### [Selected passage]
____
State Line Branch (crossing watchman)
Before electric crossing protection, Bill Arnold was the crossing watchman on the branch at North Plain Road. This is the first crossing north of Van Deusenville (Rising). There must have been one at Rt 41 Rockdale and Rt 41 just north of West Stockbridge station? I have Bill's NYNH&H rule book. Anybody have a list of these on the branch?
Head On Collision
In 1911 a southbound train from State Line with engine 490 a K-1-a 2-6-0 with engineer Warren Stanley met head on with a northbound train with another K-1-a with engineer George (Silver) Smith in Great Barrington, The cornfield meet was just north of the Rt 41 underpass? The locomotive's whistle cords were tied down to let the steam escape from the boilers.
Stone Border Marker
At State Line there is large stone engraved marker that says MASS. This is the site of the old State Line House, built purposely straddling the line between New York and Mass. It functioned as an Inn, but the bar was placed on rollers to move between states during liquor licensing disputes. This was also a popular spot for a quick matrimonial ceremonies, requiring officiating from one state for the benefit of the couple from the other. Sometimes witnesses were snatched from the station platform. Engineers resurveying the boundry determined that an error was made in the original benchmark, and relocated it 20 feet to the west. His lucrative business threatened, the proprietor of the State Line House reputedly removed and buried the offending marker. Then it was found, exhumed, and replaced, touching off a tit for tat resulting in a much larger boundry marker and an extension on the State Line House so that it once again straddled the line. Unfortunately time and the Volstead Act were unkind to the old Inn and it closed in 1924. This marker has been moved slightly from where it was in the 50's. My grandparents both from Mass. ran off one night in the late 1800's and got married in New York state.
Berkshire Rail Road
Berkshire Railroad was incorporated in Massachusetts on April 13, 1837, and opened in 1842 as a leased line of the Housatonic Railroad between West Stockbridge and Sheffield. At that time it formed part of the fastest route between Albany and New York, using sound steamers and rail to Bridgeport. Its lease was assumed by the New Haven Railroad on April 1, 1893. In July, 1905, the Berkshire absorbed the Stockbridge & Pittsfield and the West Stockbridge Railroad, although all three were practically part of the New Haven at the time. Later it was merged with the New Haven RR.
____
### [Raw data]
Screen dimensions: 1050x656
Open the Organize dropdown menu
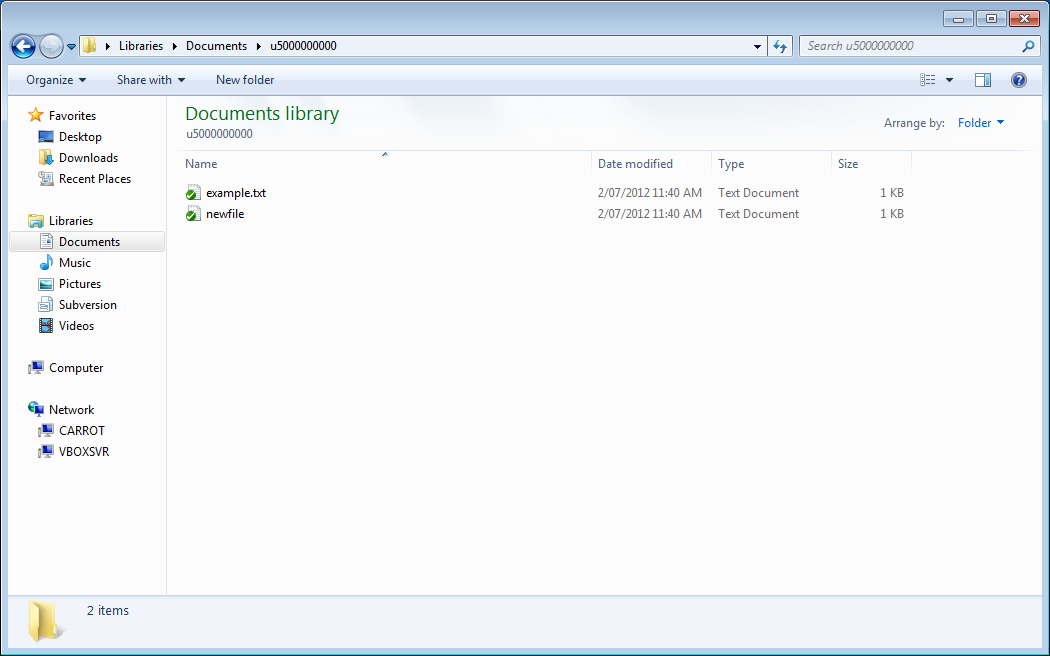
____
### [Task objective]
Extend the State Line Branch railroad history above with a few more paragraphs that follow from its closing sentence.

### [Answer for this exercise]
Van Deusenville. This tiny hamlet once supported two textile mills, a rope factory, an iron ore blast furnace, a chair manufacturer, a wagon maker, a post office, a tavern (now I know where the crew from West Stockbridge spent some of their layover time) a church, three stores, and a sizable train station. In fact by the 1840's the prosperous village was competing with Great Barrington to open the first bank. (Barrington won.) The train depot was torn down in the 1940's? (must have been late 40's, as I was born in 1945 and seem to remember this station), my father's uncle Henry E. Fuller, tore it down. The station was across from the Trinity Episcopal Church, site of the 1969 movie Alice's Restaurant.
State Line Branch
And don't forget to mention, George, that that church was purchased by Arlo Guthrie a few years back and now functions as the headquarters of the Guthrie Center. Correct me if I'm wrong, but aren't the "railroad tracks" mentioned in the song Alice's Restaurant the current ROW of the Housatonic RR?
Yes! You can get almost anything you want just about half a mile down from the Railroad Track, At Alice's Restaurant!
There was a bell? at Tanglewood that they rang when the shows are to begin? I was told it was from a NYNH&H engine. Can anybody verify this?
Re: The bell
It was on the end of the building that faced the main road. I remember looking at it. I don't remember how it sounded. I was told this was a locomotive bell by Peter Mclachlan.
Having heard that bell many times and having never seen it I can only say it sounded to me more like a church bell than a locomotive bell
The Housatonic RR today stores covered hoppers for a customer on the remaining portion of the branch which runs from the Berk main to Van Deusenville Rd. At least a small portion exists and is used.
The first rail taken out.
In 1964 when the first piece of rail was taken out on the branch, it was very close to the swtich for Home Gas. Later on it was put back in and a piece was removed several yards north, so Home Gas tank cars could be stored there.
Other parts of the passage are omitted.